The following is a guest post by Chris Lazenby in response to the documentary The End of God? aired on BB4 on 10 November.
As is often the case with modern documentaries on science and religion, this one seemed designed from the outset to try and destroy any remaining faith people may have in a supreme being. Dr Thomas Dixon, the presenter, informed us at the very outset that: ‘in the battle between science and religion, it would seem that science has won the war. Is there any room left for God?’
Naturally, we were treated to the story of Galileo and his telescope proving the church wrong. His telescope, said Dixon, was ‘more reliable than the bible’. This is because ‘at the heart of scientific knowledge are observation and logic’. Scientists ‘make hypotheses and test them time and again against the evidence’. For poor old faith, there is just ‘revelation – direct communication from God.’
Clips were shown of people who had experienced God in a special way. They’d seen a vision or found themselves speaking in another tongue. Later in the programme, to debunk such experiences, we were treated to the so-called “God-Helmet” – a kind of motorcycle helmet with lots of wires attached. Using this helmet, scientists can make people feel ‘a presence’ which may account for the ‘supernatural’ experiences many people have of ‘God’. The helmet can also make people look really daft, though it suited Richard Dawkins. (You knew he had to turn up sooner or later). Unfortunately, he didn’t experience anything supernatural. (Maybe he didn’t have enough faith in the helmet?)
We moved on (inevitably) to Creationists. ‘The battle ground is America’, says Dixon. ‘For American fundamentalists, the bible is literally the word of God; every phrase is true.’ Therefore, he goes on, ‘the theory (sic) of evolution cannot be right, because it contradicts what’s written in Genesis.’
Once again (sigh) we return to the “Scopes trial” in 1925 Tennessee. A ‘debate of science versus religion, reason versus faith’ a voice from the past tells us. Dixon takes up the commentary; ‘nevertheless, even into the 1980s creationism persisted in many American classrooms.’ The implication is that this is a bad thing because, for scientists, ‘Ancient religious texts are not sources of knowledge about the natural world and to treat them as if they are is absurd.’ And then, the breathtakingly arrogant assertion; ‘there’s no room for the God of biblical creationism in modern science.’

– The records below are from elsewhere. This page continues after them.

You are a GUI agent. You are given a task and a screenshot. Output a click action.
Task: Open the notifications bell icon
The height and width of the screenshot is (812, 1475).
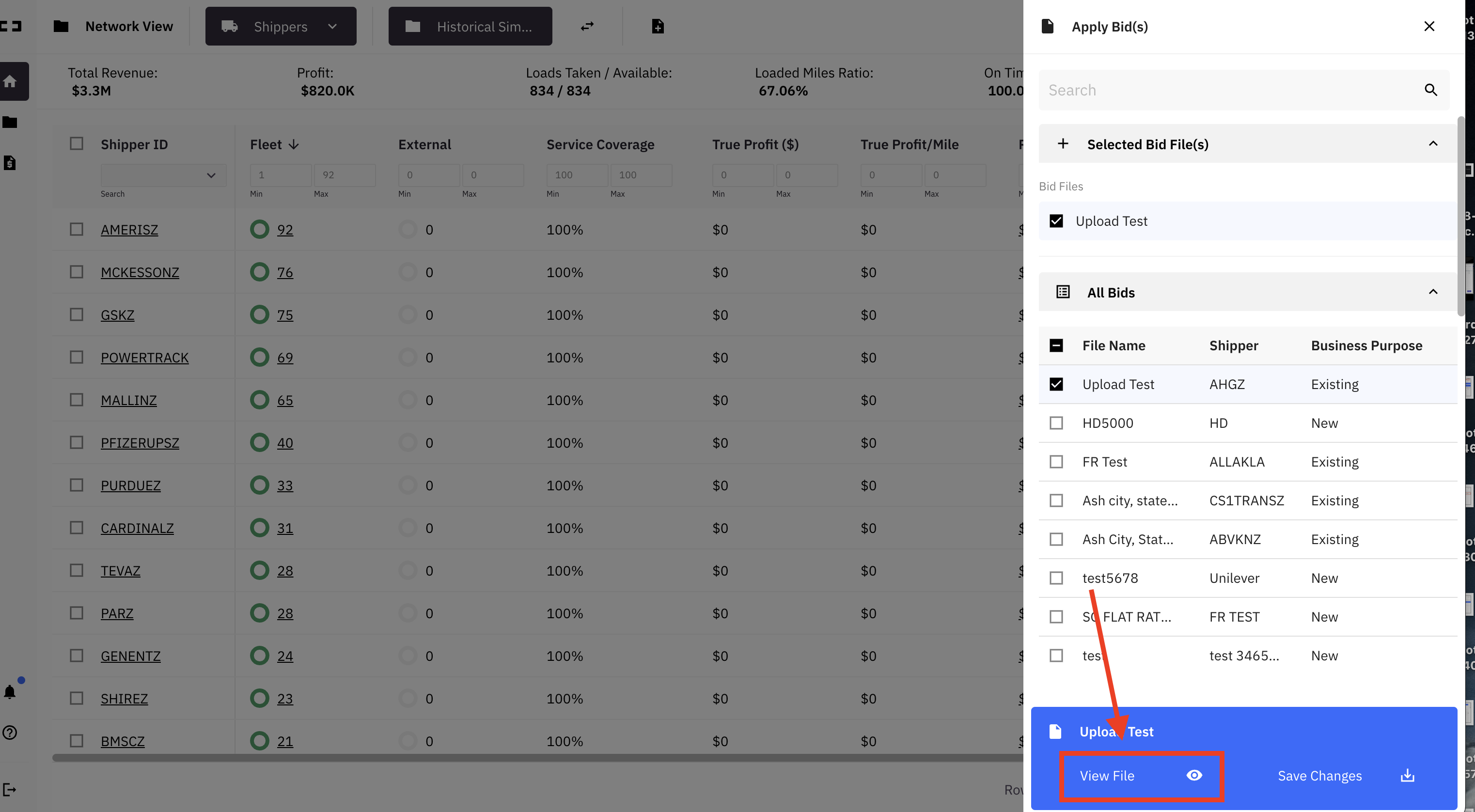point(10,692)

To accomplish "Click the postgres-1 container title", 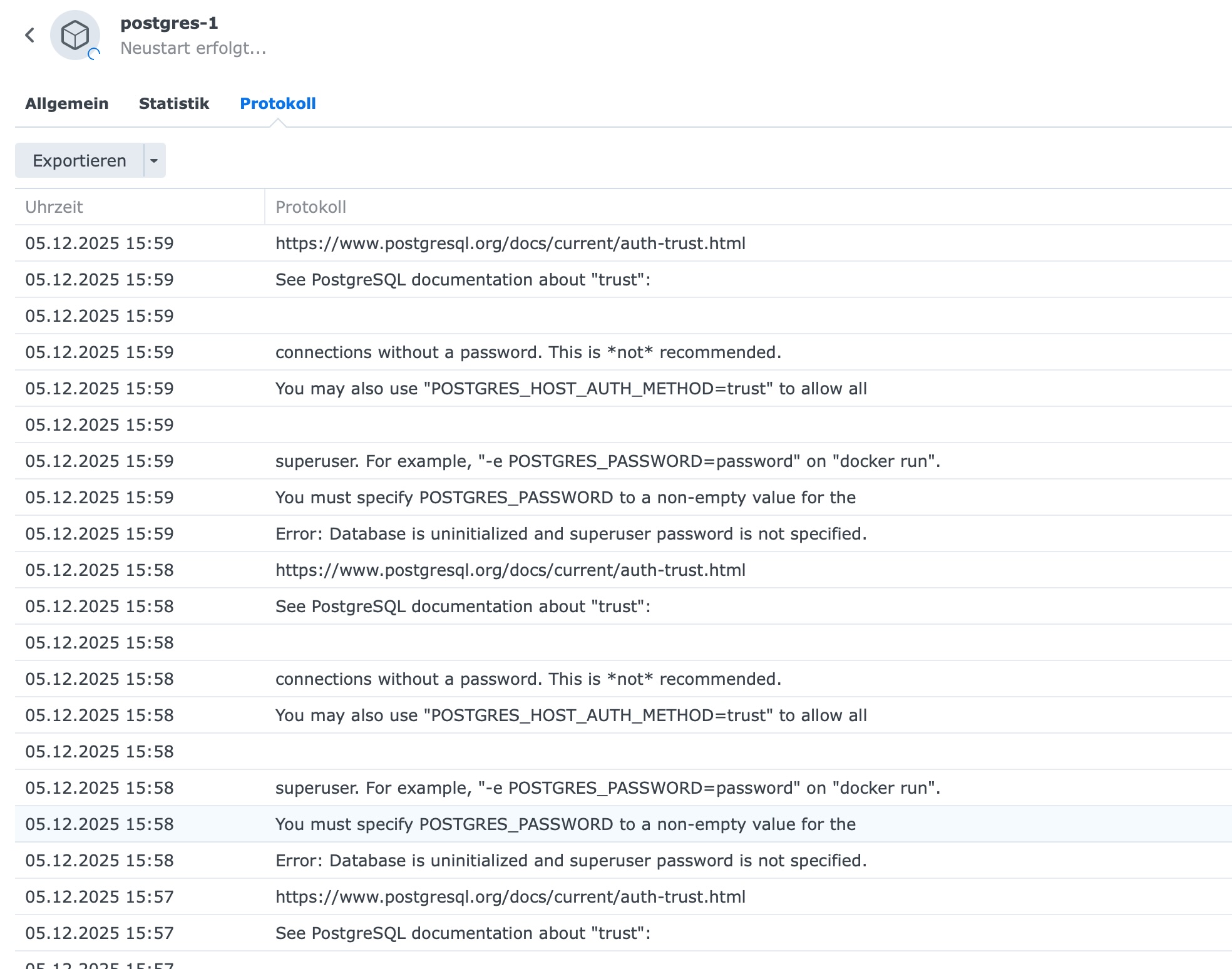I will coord(169,23).
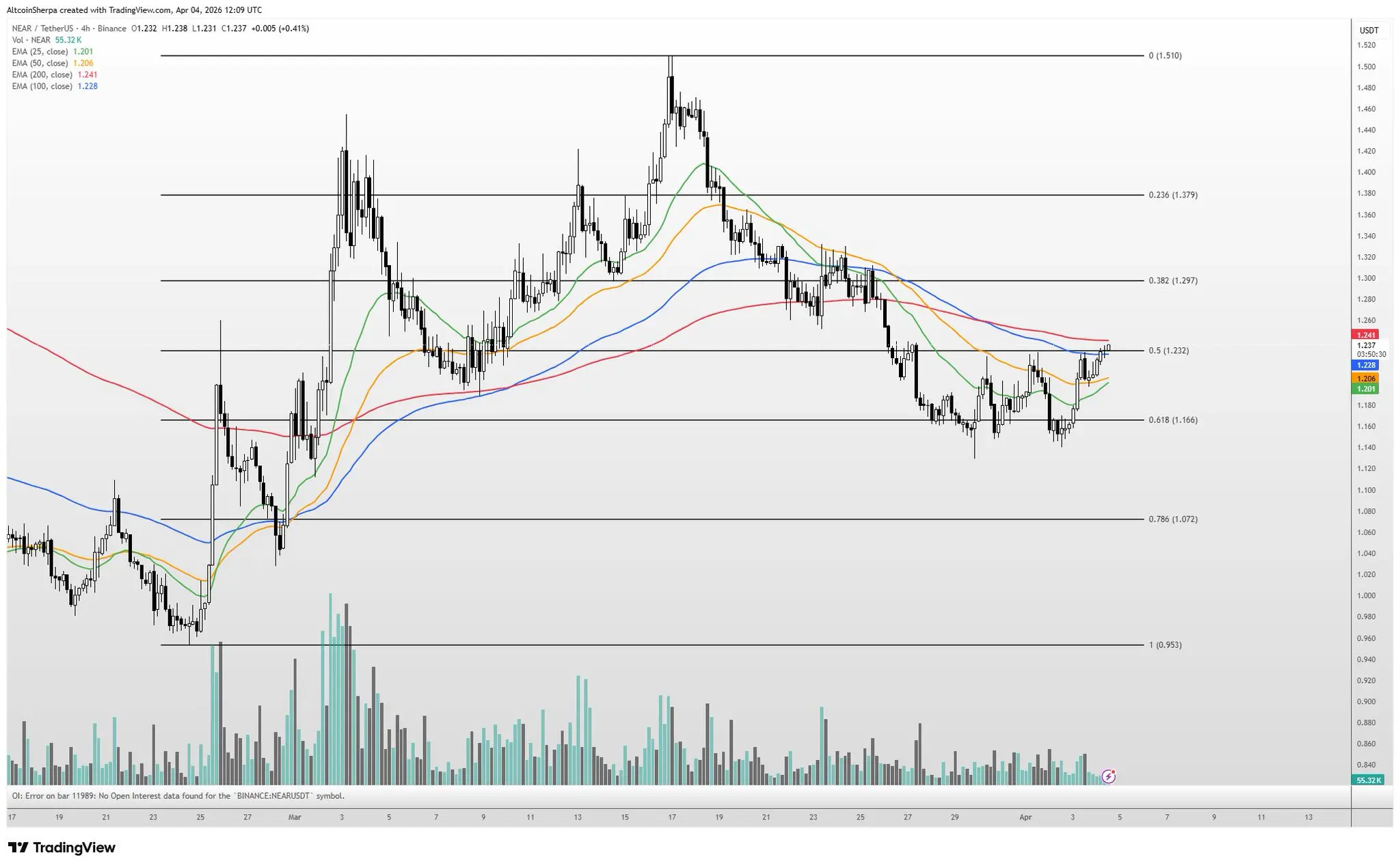
Task: Click the current price 1.237 countdown label
Action: pyautogui.click(x=1370, y=350)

Intelligent design and irreducible complexity also got the elbow. Parents at one American school were shown outside a court case in 2006 in which they sued the school for teaching intelligent design. They claimed the school was trying to ‘promote religion and introduce false doubts about evolution.’ A clever lawyer informed us that the ‘the positive proposition that life could have been created by an intelligent designer is not science.’
I’m running out of space now but I’m sure you get the gist. As always with such programmes, we ended up with a pile of contradictions dense enough to make our brains hurt. For example, that once the Large Hadron Collider has done its bit, scientists will know all there is to know about everything. On the other hand, 75% of the universe is made up of dark matter and no one has any idea what it is! There is no Creator, but there are probably an infinite number of universes. Well of course! Stands to reason don’t it?

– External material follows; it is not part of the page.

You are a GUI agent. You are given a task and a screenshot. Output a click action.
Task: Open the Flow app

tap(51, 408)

Such documentaries can drive me to distraction. Not just because of the ignorance as to what the bible claims and doesn’t claim: not because of the general ignorance as to what most intelligent Christians believe; and not because of the number of scientific facts we are bombarded with. But simply because of the sheer arrogance of little human beings, strutting about the planet, happily trying to supersede God.
Behind everything they tell us of course, is the implication that all is meaningless; that there is no objective worth to anything. But if this is true, why should we listen to anything they have to say?